Daryl D. Parks

Daryl D. Parks

Two cases on which Daryl Parks is currently working involve the death, on school grounds, of a consistently bullied teen dismissed by the school as a freak accident, and an investigation regarding the killing of a young Mississippi man who might have become the first openly gay elected official in his state’s history. These two cases are indicative of his career-long commitment to help “the least of these, and the powerless” to achieve justice denied them.

Parks says he chose to do achieve this by becoming a litigator because it is a “very special role in our society” and because a practice focused on personal injury, wrongful death, and civil rights issues addresses the fundamental needs of his North Florida community.

“No other kind of lawyer has the ability to help my community with what it needs, and take action against injustice when necessary. In my community there is a great need for lawyers who work as social engineers and champions for economic justice.”

Legal action is just one avenue through which Parks fights for social change. Parks has been a part of philanthropy and civil engagement on important issues within North Florida and the region, and even public rallies for his clients and his causes. Parks and his partner Benjamin Crump see their firm, which they started straight out of law school in 1996, as an “incubator for young, minority attorneys interested in civil-rights and public-interest law.” This work outside of the courtroom is not only a way to act more broadly on community issues, but has the additional benefit of clarifying the image of his legal practice. “When the people see you as a leader, in addition to a lawyer, it changes their perception,” Parks says.

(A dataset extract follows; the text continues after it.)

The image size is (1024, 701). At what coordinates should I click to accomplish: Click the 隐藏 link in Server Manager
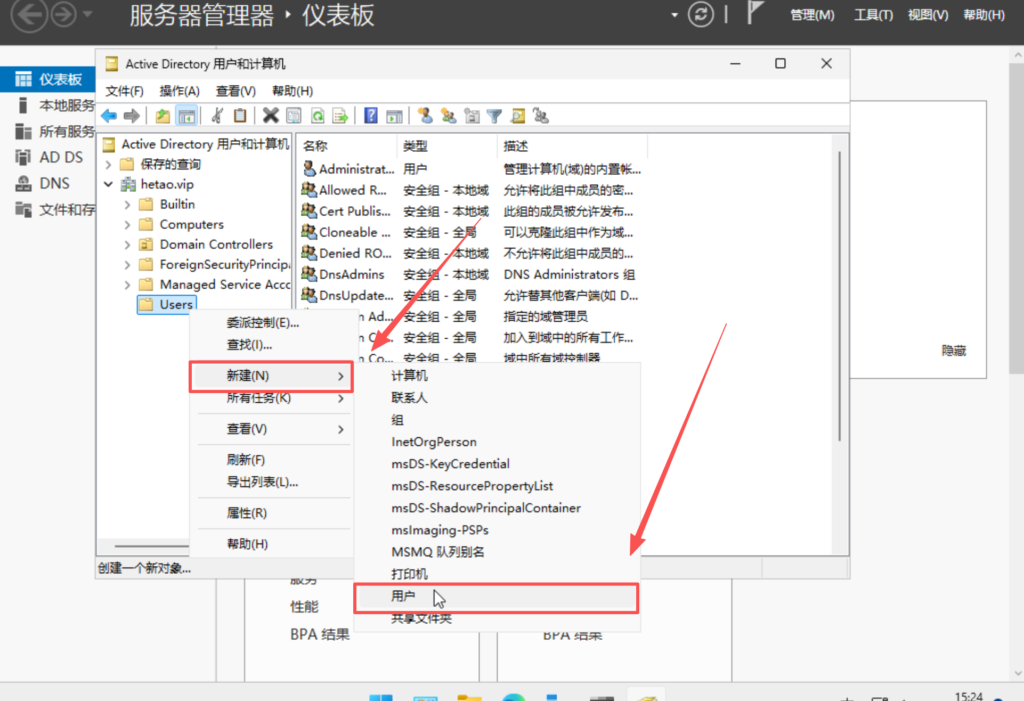pyautogui.click(x=953, y=351)
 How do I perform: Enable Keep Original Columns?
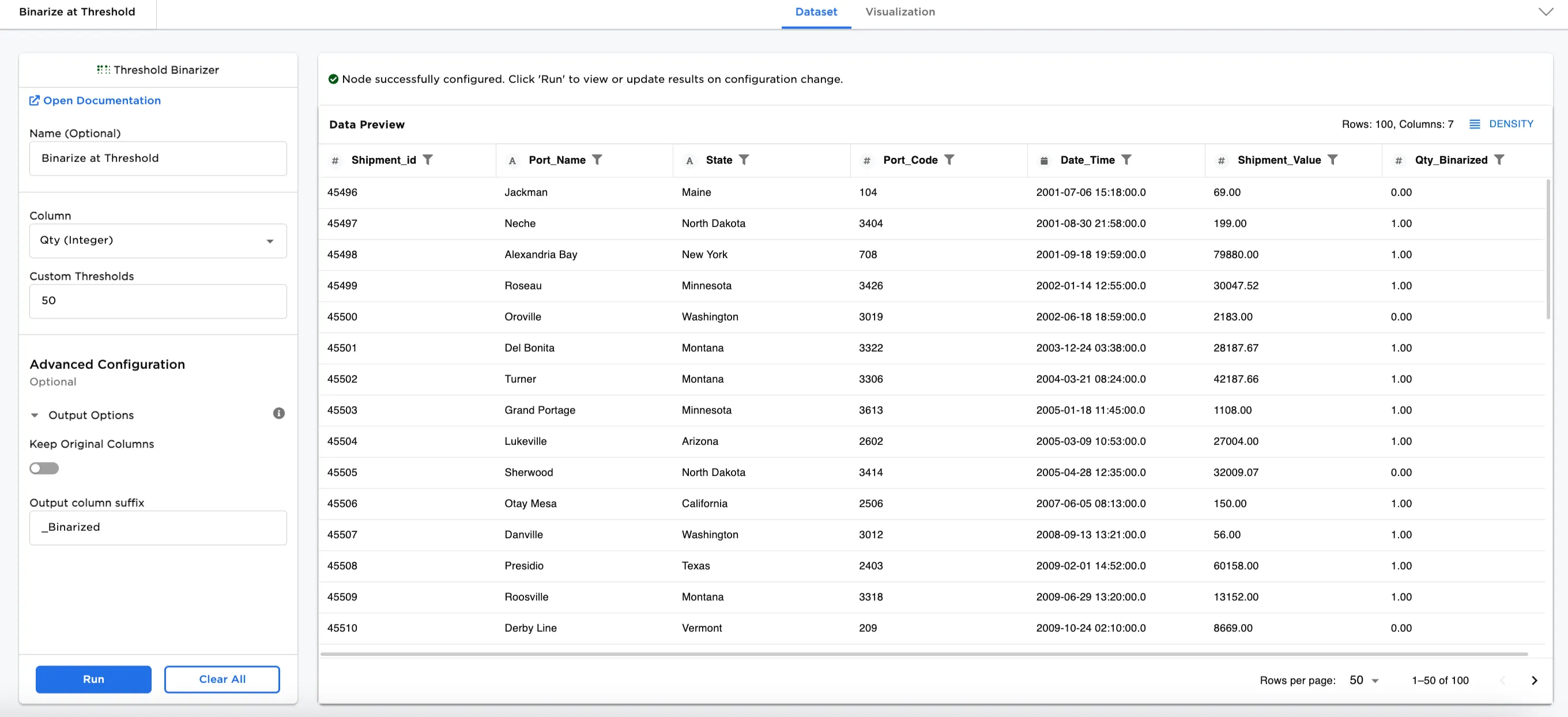pyautogui.click(x=44, y=468)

Parks’s leadership extends to national issues of justice within the legal profession. In 2011, he served as President of the National Bar Association, America’s “oldest and largest association of African American lawyers and judges.” During his tenure, he worked with the American Bar Association, along with the National Asian Pacific American Bar Association and the Hispanic National Bar Association, to fix a gulf between the ABA’s ratings of white federal court nominees and its ratings of nominees of color.

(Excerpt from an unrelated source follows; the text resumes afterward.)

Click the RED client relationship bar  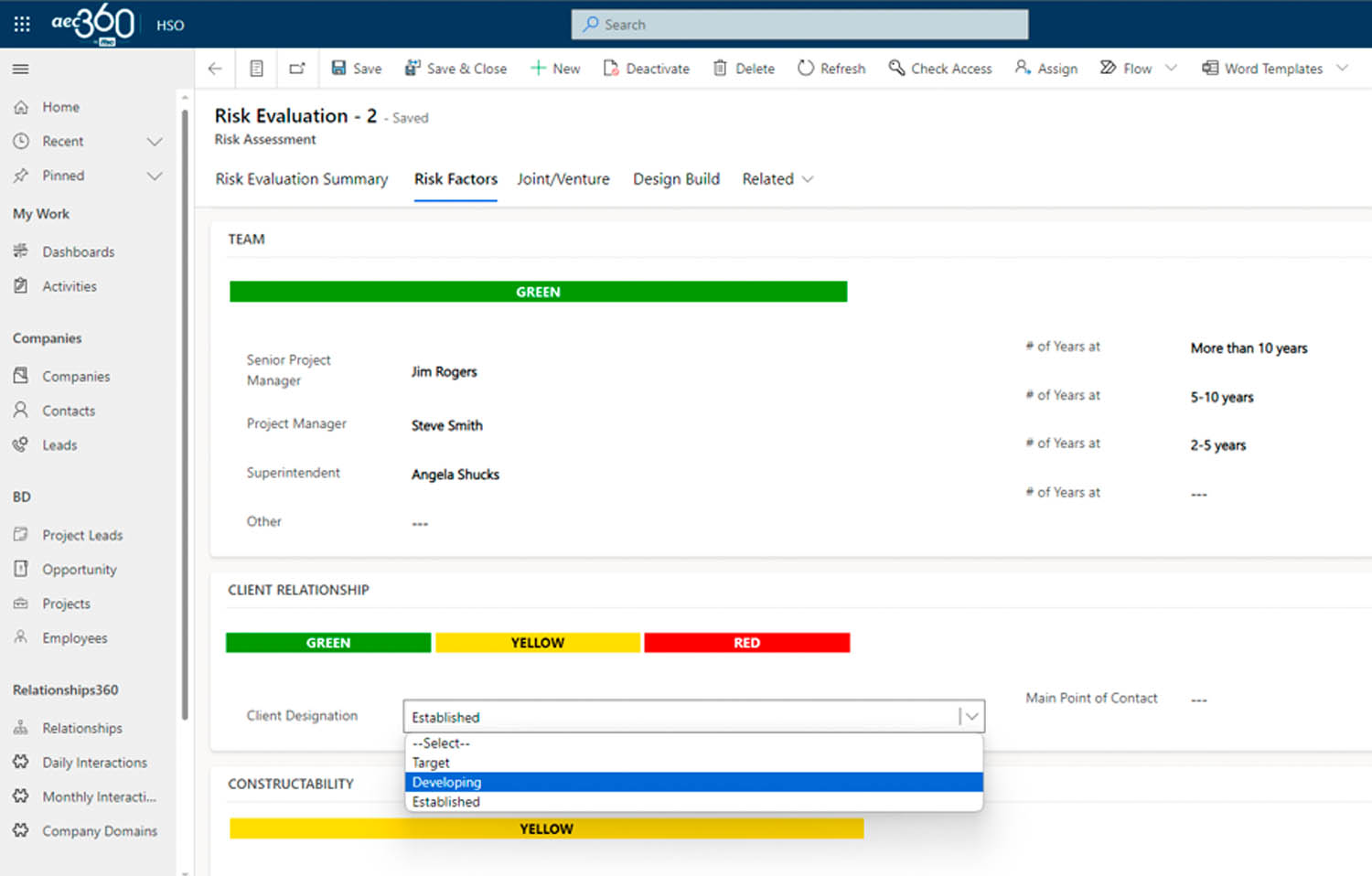[746, 643]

Parks, a Public Justice member since 2005, is best known nationally as an attorney for the family of Trayvon Martin. He was both a frequent commentator on the criminal case during the trial of George Zimmerman, and was also co-counsel with Benjamin Crump in the civil case against Zimmerman’s homeowners association, that led to a $1 million settlement. Though the cause of the Martin family is one for which he continues to fight, he told the Orlando Sentinel in 2012 that his more high profile cases are “just a snapshot of what we’re doing.”